En términos de actividad económica, el país sufrió en 2020 su peor caída desde la crisis de 2002. La economía retrocedió 10%, según el Emae del Indec, una cifra menor a la que se llegó a prever tras los derrumbes de abril y mayo, que alcanzaron el 25% y 20% anual, respectivamente. Sin embargo, al ritmo de la reapertura de muchas actividades, en diciembre la economía arrojó su octava mejora mensual y se ubicó a solo 3% de los niveles prepandemia. En los últimos meses se destacaron significativas mejoras en la industria manufacturera y en la construcción (4,4% y 23,3% anual en enero, respectivamente), así como también en el comercio. 

En cuanto al empleo, los últimos datos del Sistema Integrado Previsional Argentino arrojaron que el año pasado el país terminó con 11,9 millones de trabajadores registrados.

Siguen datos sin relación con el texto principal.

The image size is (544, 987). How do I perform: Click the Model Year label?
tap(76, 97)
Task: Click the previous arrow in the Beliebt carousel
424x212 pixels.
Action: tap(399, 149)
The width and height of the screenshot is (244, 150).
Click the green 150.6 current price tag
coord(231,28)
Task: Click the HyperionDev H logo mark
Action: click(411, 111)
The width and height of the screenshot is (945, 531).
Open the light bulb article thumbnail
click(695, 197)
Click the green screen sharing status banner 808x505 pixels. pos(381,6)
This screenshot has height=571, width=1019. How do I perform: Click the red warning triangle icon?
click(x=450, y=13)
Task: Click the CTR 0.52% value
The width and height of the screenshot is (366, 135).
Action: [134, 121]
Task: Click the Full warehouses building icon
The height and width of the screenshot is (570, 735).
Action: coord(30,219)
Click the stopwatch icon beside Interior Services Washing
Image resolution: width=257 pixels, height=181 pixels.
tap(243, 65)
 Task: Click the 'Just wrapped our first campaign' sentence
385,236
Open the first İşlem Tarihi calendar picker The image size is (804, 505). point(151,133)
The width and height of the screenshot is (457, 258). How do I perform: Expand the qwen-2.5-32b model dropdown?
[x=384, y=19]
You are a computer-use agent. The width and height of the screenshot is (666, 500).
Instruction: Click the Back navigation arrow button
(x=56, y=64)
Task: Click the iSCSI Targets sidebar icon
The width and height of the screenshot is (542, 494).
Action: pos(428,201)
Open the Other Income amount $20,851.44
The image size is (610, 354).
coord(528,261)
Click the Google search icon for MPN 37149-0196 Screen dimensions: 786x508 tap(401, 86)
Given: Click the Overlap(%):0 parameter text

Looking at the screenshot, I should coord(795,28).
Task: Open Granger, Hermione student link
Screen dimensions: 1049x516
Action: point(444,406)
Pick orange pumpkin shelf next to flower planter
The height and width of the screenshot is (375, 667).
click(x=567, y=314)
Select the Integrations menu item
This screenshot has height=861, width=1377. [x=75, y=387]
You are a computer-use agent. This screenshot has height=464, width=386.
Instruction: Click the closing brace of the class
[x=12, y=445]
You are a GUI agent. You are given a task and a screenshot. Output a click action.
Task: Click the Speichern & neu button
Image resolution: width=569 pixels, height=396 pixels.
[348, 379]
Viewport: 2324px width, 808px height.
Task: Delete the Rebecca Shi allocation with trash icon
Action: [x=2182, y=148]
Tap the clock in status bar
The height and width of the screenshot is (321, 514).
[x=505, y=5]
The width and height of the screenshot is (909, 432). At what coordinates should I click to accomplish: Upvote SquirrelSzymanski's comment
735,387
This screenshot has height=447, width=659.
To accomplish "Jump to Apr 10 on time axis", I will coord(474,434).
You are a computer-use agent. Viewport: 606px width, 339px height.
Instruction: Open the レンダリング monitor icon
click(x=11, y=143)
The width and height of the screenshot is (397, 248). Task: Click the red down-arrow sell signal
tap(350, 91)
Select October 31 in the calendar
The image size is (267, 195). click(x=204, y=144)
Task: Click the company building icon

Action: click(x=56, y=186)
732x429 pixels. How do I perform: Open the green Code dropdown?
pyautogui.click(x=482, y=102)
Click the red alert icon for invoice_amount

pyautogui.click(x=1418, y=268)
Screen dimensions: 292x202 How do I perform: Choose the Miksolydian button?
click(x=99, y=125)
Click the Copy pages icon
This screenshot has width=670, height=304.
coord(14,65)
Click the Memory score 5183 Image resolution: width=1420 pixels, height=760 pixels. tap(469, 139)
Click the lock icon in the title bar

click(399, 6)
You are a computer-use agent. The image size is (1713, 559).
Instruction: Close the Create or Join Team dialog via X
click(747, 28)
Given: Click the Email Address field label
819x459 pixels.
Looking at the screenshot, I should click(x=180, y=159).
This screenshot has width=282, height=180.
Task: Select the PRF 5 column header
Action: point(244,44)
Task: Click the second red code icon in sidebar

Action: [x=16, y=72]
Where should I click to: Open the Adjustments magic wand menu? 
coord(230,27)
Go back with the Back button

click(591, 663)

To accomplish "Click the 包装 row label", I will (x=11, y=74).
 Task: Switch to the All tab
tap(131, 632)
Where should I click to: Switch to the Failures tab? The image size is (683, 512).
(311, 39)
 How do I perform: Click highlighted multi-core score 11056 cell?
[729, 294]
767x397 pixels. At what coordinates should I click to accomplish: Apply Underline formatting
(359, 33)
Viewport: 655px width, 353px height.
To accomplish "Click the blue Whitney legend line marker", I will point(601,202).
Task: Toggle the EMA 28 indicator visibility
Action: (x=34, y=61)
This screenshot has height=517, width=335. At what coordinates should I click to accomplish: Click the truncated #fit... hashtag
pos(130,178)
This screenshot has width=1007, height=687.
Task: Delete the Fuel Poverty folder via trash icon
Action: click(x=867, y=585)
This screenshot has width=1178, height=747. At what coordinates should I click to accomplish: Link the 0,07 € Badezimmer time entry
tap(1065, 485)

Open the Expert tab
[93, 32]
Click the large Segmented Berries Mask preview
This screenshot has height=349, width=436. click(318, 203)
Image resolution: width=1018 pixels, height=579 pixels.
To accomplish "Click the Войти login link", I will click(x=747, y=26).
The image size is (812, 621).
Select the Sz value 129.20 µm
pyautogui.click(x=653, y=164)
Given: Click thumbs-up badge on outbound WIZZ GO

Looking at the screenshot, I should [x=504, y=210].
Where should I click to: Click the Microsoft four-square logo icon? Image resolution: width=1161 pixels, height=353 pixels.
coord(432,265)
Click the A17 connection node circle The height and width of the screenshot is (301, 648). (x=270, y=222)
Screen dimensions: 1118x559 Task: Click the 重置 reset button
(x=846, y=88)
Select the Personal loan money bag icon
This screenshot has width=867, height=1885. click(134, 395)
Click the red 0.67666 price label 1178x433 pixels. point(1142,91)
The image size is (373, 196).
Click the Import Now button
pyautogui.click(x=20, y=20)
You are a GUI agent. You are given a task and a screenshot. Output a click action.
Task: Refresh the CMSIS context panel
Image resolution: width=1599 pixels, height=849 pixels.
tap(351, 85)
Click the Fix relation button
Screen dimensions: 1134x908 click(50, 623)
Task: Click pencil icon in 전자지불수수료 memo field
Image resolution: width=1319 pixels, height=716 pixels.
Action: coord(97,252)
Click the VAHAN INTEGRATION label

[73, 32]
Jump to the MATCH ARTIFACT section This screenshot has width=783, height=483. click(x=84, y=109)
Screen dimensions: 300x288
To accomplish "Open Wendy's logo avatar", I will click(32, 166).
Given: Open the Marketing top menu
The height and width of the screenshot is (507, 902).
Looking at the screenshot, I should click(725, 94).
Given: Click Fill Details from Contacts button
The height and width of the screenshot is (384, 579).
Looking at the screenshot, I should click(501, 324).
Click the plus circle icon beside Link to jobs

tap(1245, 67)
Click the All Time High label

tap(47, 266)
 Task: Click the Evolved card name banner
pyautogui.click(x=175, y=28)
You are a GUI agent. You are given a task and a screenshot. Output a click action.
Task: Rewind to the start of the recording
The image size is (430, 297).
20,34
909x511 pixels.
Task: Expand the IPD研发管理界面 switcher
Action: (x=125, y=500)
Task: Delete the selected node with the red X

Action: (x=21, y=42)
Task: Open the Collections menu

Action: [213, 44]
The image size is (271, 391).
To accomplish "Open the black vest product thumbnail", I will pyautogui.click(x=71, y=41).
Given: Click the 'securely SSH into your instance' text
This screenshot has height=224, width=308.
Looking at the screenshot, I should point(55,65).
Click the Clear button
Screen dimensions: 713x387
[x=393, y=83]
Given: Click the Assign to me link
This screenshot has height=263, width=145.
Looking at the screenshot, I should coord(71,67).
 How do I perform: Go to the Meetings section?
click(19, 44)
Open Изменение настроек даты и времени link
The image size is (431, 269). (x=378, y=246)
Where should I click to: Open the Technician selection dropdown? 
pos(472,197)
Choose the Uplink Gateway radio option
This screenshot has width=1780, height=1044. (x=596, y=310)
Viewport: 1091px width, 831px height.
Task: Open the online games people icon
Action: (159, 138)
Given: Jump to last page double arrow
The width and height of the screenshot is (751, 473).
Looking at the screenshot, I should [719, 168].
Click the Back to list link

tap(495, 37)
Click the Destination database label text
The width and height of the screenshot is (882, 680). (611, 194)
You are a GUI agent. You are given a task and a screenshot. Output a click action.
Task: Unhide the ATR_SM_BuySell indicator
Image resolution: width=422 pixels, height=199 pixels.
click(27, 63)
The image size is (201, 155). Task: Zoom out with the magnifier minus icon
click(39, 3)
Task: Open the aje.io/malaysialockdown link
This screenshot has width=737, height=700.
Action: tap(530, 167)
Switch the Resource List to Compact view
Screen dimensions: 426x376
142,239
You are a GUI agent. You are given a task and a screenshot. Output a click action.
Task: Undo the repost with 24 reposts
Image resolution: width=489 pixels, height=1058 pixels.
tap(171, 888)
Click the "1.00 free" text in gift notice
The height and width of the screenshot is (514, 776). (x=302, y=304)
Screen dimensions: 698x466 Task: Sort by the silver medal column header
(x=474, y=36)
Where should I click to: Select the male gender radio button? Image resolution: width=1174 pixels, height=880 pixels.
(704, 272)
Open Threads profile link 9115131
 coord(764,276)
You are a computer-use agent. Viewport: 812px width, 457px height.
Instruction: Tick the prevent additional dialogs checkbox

La cantidad de puestos de trabajo disminuyeron en comparación con 2019, pero entre junio y diciembre se recuperaron casi 200.000 empleos formales de los 400.000 que se habían perdido hasta mayo por la pandemia. Adicionalmente, según la Encuesta de Indicadores Laborales (EIL) de enero, en ese mes el empleo tuvo su segunda mejora mensual desde la llegada del virus.

La pérdida de 2020 fue explicada por menores nóminas en los asalariados del sector privado, ya que el empleo público y el trabajo por cuenta propia arrojaron leves subas. Los rubros más afectados fueron hoteles y restaurantes (con 50.000 empleos menos), comercio (-25.000) y transporte y almacenamiento (-21.000). Por el contrario, la industria manufacturera logró sumar más de 7.000 puestos de trabajo en el año a pesar de la crisis, lo cual también demuestra la heterogeneidad en la recuperación por sectores.

Paralelamente, los últimos datos del Indec mostraron que en el tercer trimestre de 2020 la desocupación fue del 11,7%, cuando un año antes era del 9,7%. Respecto del segundo trimestre (13,1%), la cifra mostró una leve mejora.

Este repunte se debió a que una mayor cantidad de gente decidió volver a buscar trabajo, lo que se reflejó en una mayor Población Económicamente Activa (PEA), y que terminó encontrando algún tipo de ocupación, principalmente dentro del cuentapropismo. 

En ese contexto, los salarios mantuvieron la tendencia negativa que vienen mostrando desde 2018 ya que volvieron a retroceder en términos reales. De cara a un 2021 con reactivación económica, el Gobierno ya declaró su deseo de que los ingresos le ganen a la inflación. En el marco del acuerdo de precios y salarios que impulsa el Poder Ejecutivo, algunas paritarias ya rondan el 35%. La cifra supera a la inflación anual estimada oficialmente según la Ley de Presupuesto (en torno al 30%), pero los niveles actuales de los aumentos de precios parecen indicar que es casi una utopía cumplir con esa meta.

La inflación se desaceleró de manera significativa en los primeros meses de la pandemia, hasta alcanzar los niveles mensuales más bajos desde fines de 2017 en abril y mayo. Esto sucedió en un marco de una política de control de precios de alimentos y congelamiento de tarifas de servicios. A eso se sumaron las dificultades para llevar a cabo el relevamiento de precios debido a la ausencia de oferta en varios rubros.

A partir de agosto, los aumentos de precio comenzaron a acelerarse y desde el último trimestre del año pasado se asentaron por encima del 3% mensual, producto de la reapertura de muchas actividades, la aceleración en alimentos y combustibles, y el efecto de la elevada brecha cambiaria sobre las expectativas.

La inflación de 2020 fue significativamente menor que la de 2019 (36,1% vs 53,3%), pero para este año el panorama parece más complicado. El Gobierno estimó un aumento anual de precios cercano al 30%, pero las cifras del primer trimestre y la inercia presionan la inflación al alza, por lo cual el mercado espera una suba en torno al 45%. Para evitar llegar a ese número, el gabinete económico parece haber elegido la desaceleración en el ajuste del tipo de cambio oficial como principal ancla para reducir la inflación, mientras busca además coordinar expectativas a través del acuerdo de precios y salarios con empresarios y trabajadores.